El miedo sin ser Dios suele hacer algo de nada. Gaspar de Aguilar

El 25 de junio de 1767, víspera de la fiesta del Sagrado Corazón de Jesús, la ciudad se preparaba a celebrar tan significativa función religiosa, la cual se vio “enlutada” por la inesperada expulsión de una de las más reputadas órdenes religiosas del virreinato: los jesuitas.

Al alba de esa fecha, tanto en las puertas de La Profesa —connotado templo de la Compañía de Jesús— como en el resto de sus templos y colegios, piquetes de soldados ejecutaron la Pragmática Sanción de Carlos III, a través de la cual se ordenaba el inmediato desalojo de todos los miembros de la orden de los dominios imperiales del monarca español.

El temeroso borbón recelaba del poder de la empresa eclesiástica fundada en 1534 por el vascongado Iñaki de Loyola, cuya fortaleza y disciplina permitió al pontificado defender la fe católica ante la cismática Europa, y a sus antecesores fortalecer la presencia española a través de las misiones y colegios que fundaron desde su llegada, en 1572, a esta colonia española.

Pese a la patente de Bastión del Imperio Español y del reino del Vicario de Cristo en la tierra, a la Compañía de Jesús de poco le valió su lema Ad Majorem Gloria Dei (para mayor gloria de Dios), ante las intrigas de los afrancesados ministros del tercer emperador Borbón.

Aranda, Floridablanca y Campomanes lograron convencer al emperador de la activa y sigilosa participación jesuita en el Motín de Esquilache registrado en marzo de 1766, cuya violencia puso, efectivamente, en peligro la vida de la familia real ante una rebelión popular provocada por la negativa al Bando Real que prohibía, en todos los confines del Imperio, el uso de capas largas y sombreros anchos.

De nada sirvió la ternura y el afecto desplegados por el papa Clemente XIII para que el emperador aceptara deponer la Pragmática emitida el 27 de febrero de 1767 en contra de los “soldados de Dios”.

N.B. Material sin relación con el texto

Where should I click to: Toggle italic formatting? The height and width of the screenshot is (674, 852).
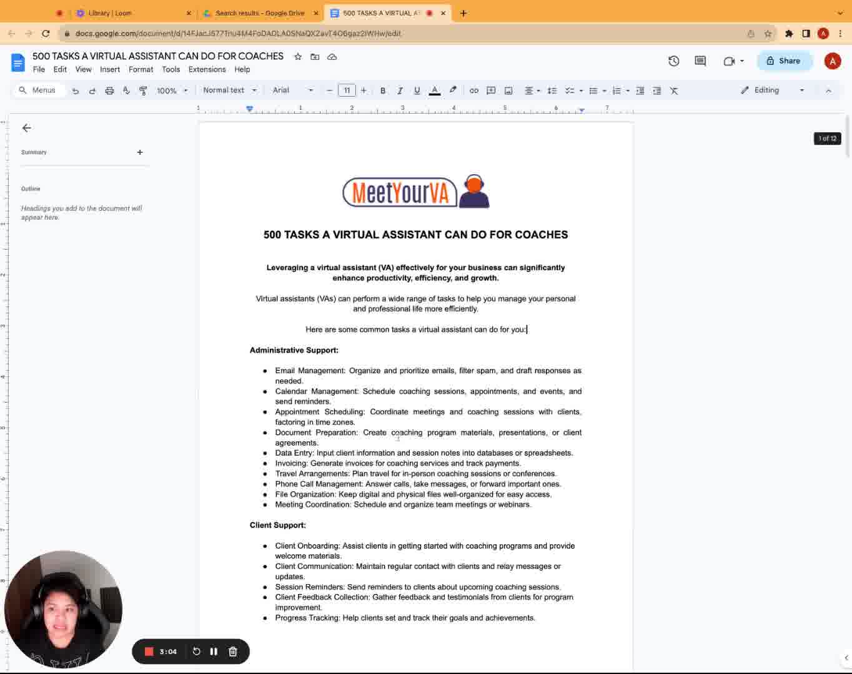click(400, 90)
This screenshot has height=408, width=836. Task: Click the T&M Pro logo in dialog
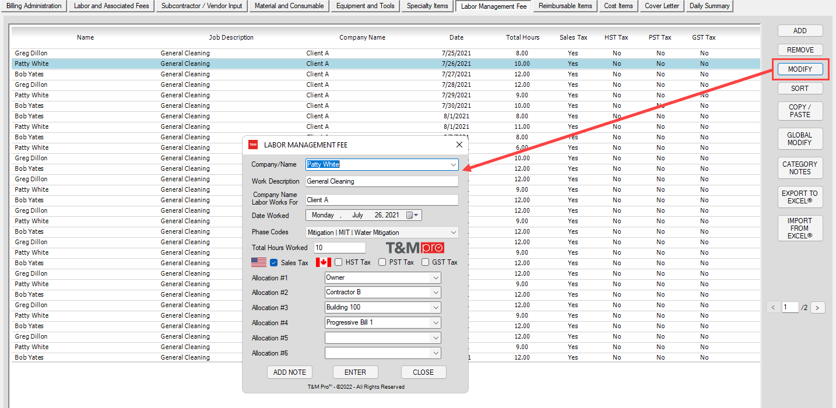coord(415,248)
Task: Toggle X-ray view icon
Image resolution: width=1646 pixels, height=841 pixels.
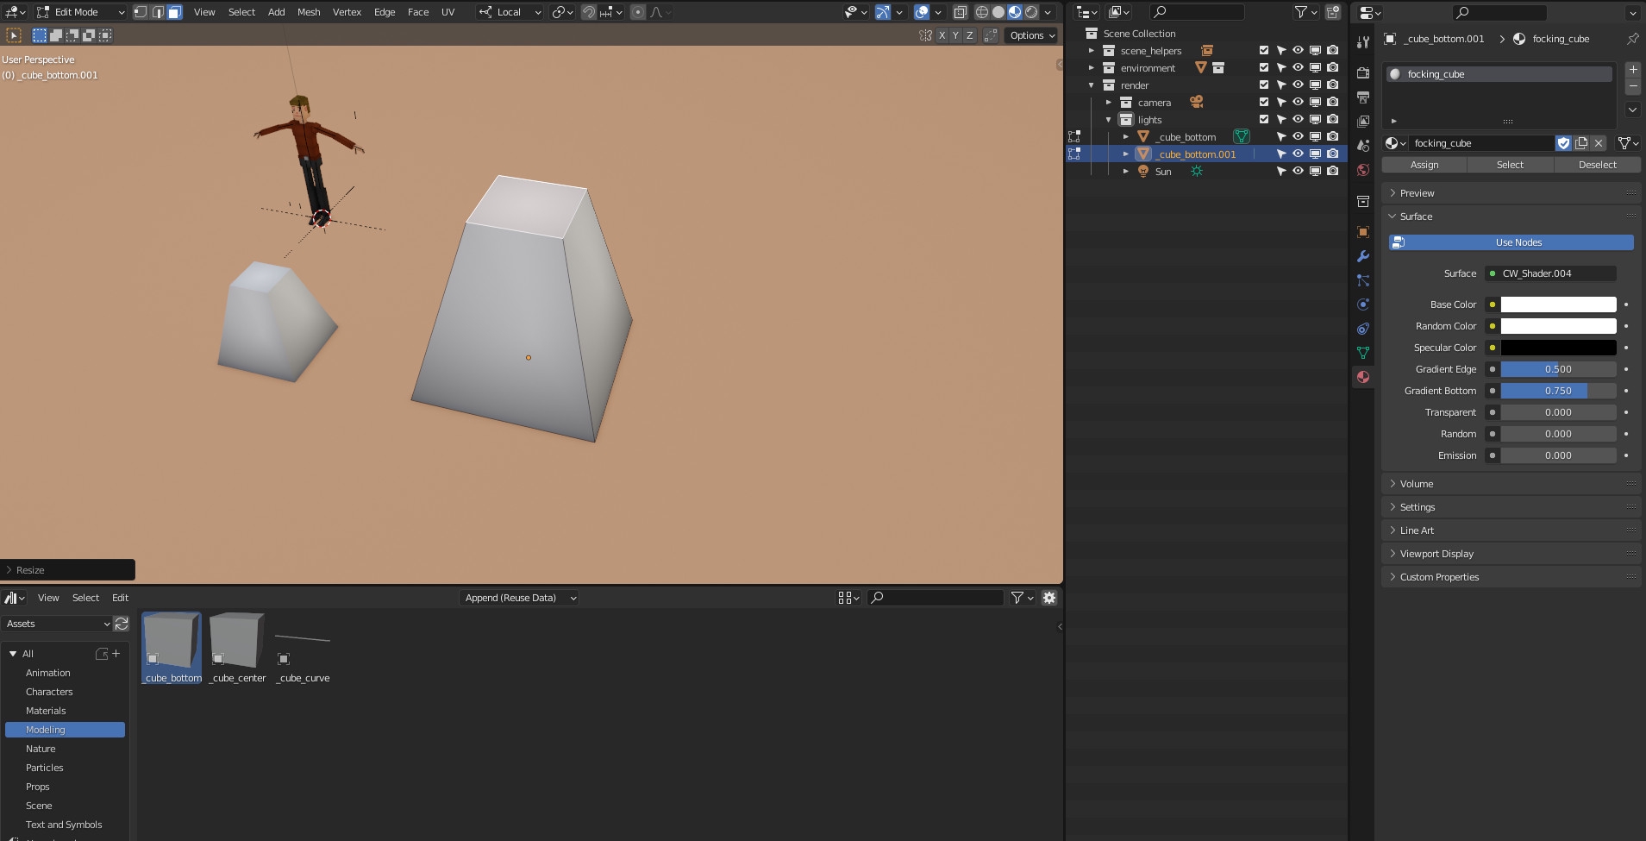Action: point(960,12)

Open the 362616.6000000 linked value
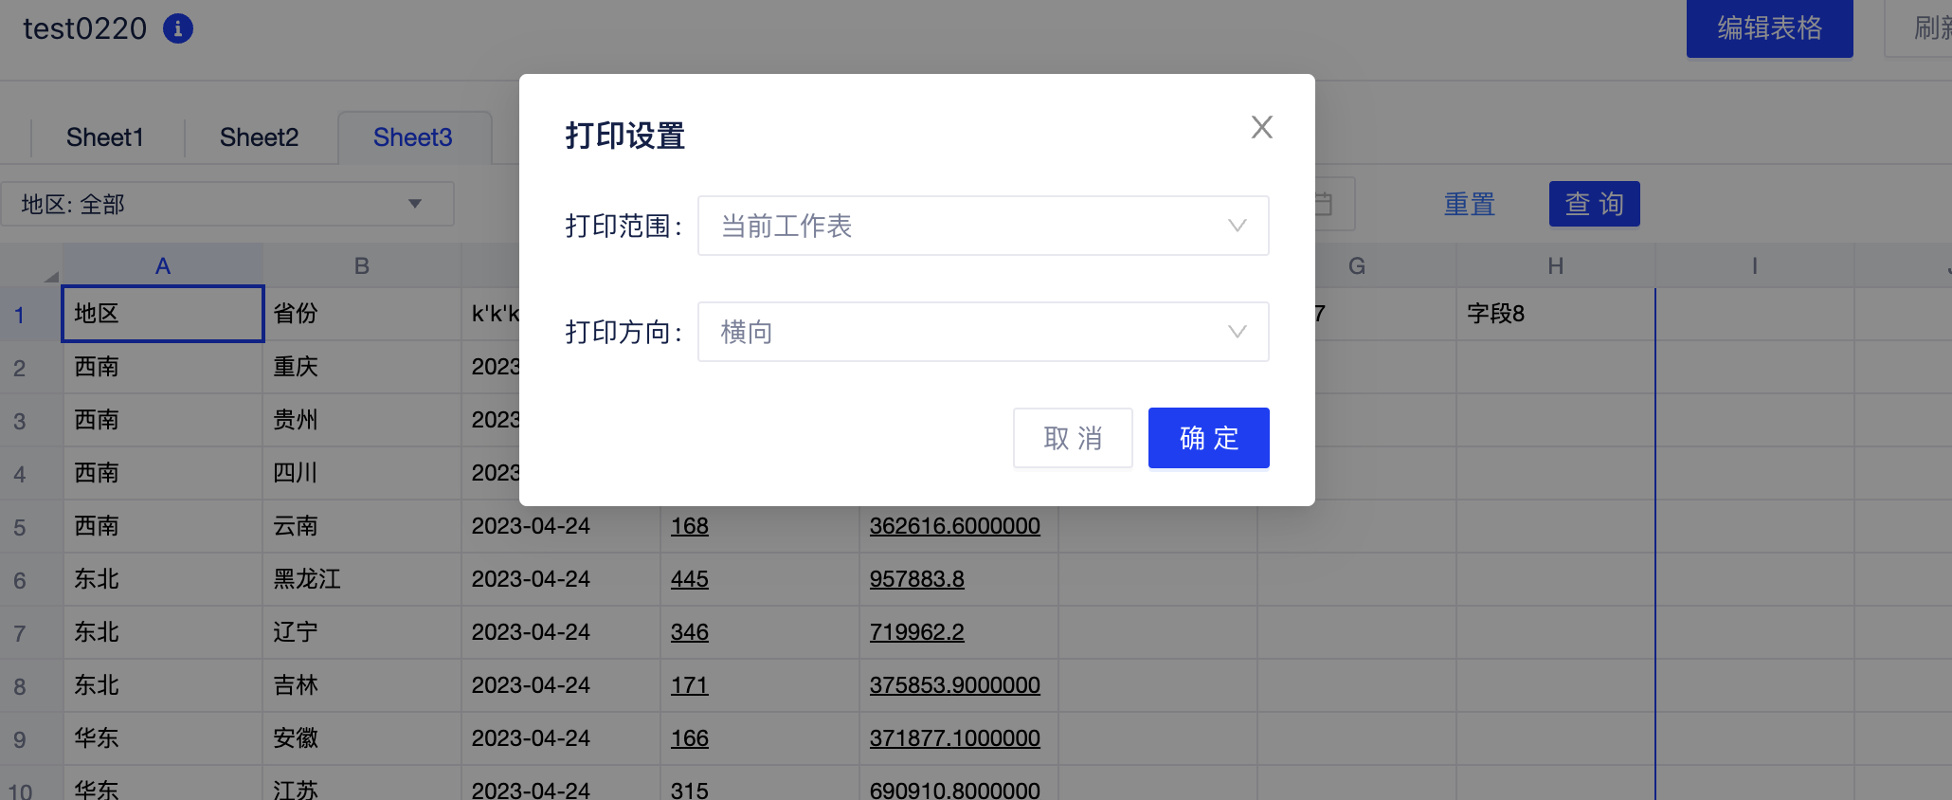pyautogui.click(x=954, y=526)
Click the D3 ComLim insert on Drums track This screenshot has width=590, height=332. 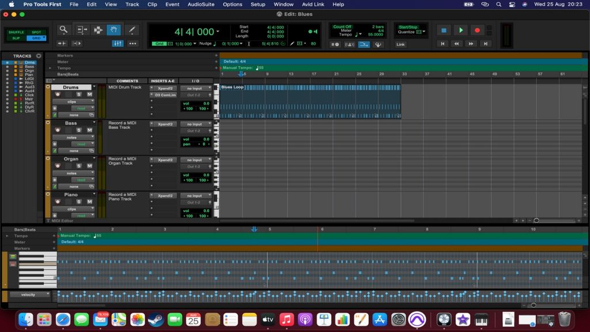point(165,95)
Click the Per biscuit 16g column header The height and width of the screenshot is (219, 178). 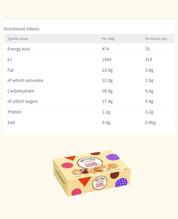(156, 39)
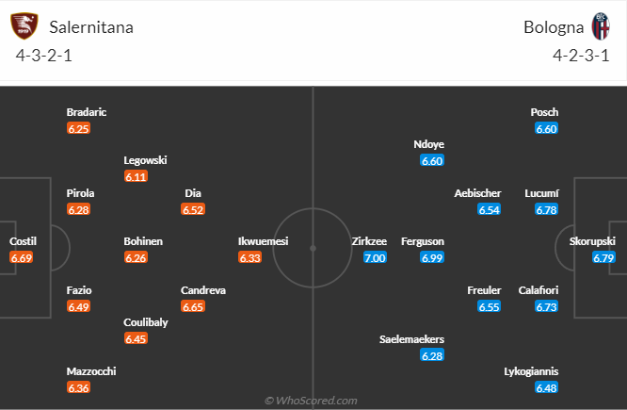Click Zirkzee's 7.00 rating badge
Image resolution: width=627 pixels, height=410 pixels.
pyautogui.click(x=375, y=257)
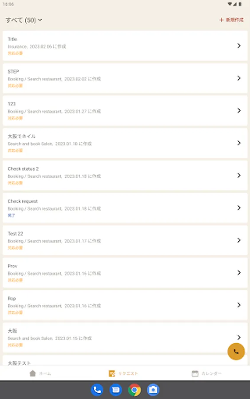
Task: Expand the すべて (50) filter dropdown
Action: coord(24,20)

Muy a pesar del respeto y alta estima de la cual gozaban los jesuitas en la Nueva España —y particularmente en la Ciudad de México—, el virrey marqués de Croix, al recibir la orden real implementó con todo sigilo la reproducción del acta de expulsión a efecto de entregarla de forma simultánea en todas las propiedades y templos de la Compañía en la ciudad y en el resto del virreinato.

La Pragmática expresaba que “de una vez para lo venidero los súbditos del gran monarca… habían nacido para callar y obedecer” y así ordenaba severos castigos a quienes se opusieran a ella.

El proceso de desalojo en la ciudad fue profundamente triste para los pobladores de todas las clases sociales, pero no se registraron los disturbios ocurridos en misiones lejanas, en las que se requirió el uso de la soldadesca para aplacar al pueblo enardecido.

Cumpliendo cabalmente la premisa del dramaturgo valenciano Gaspar de Aguilar, la expulsión de los jesuitas obedeció al temor de un ser que, a pesar de su poder, era presa de sus miedos.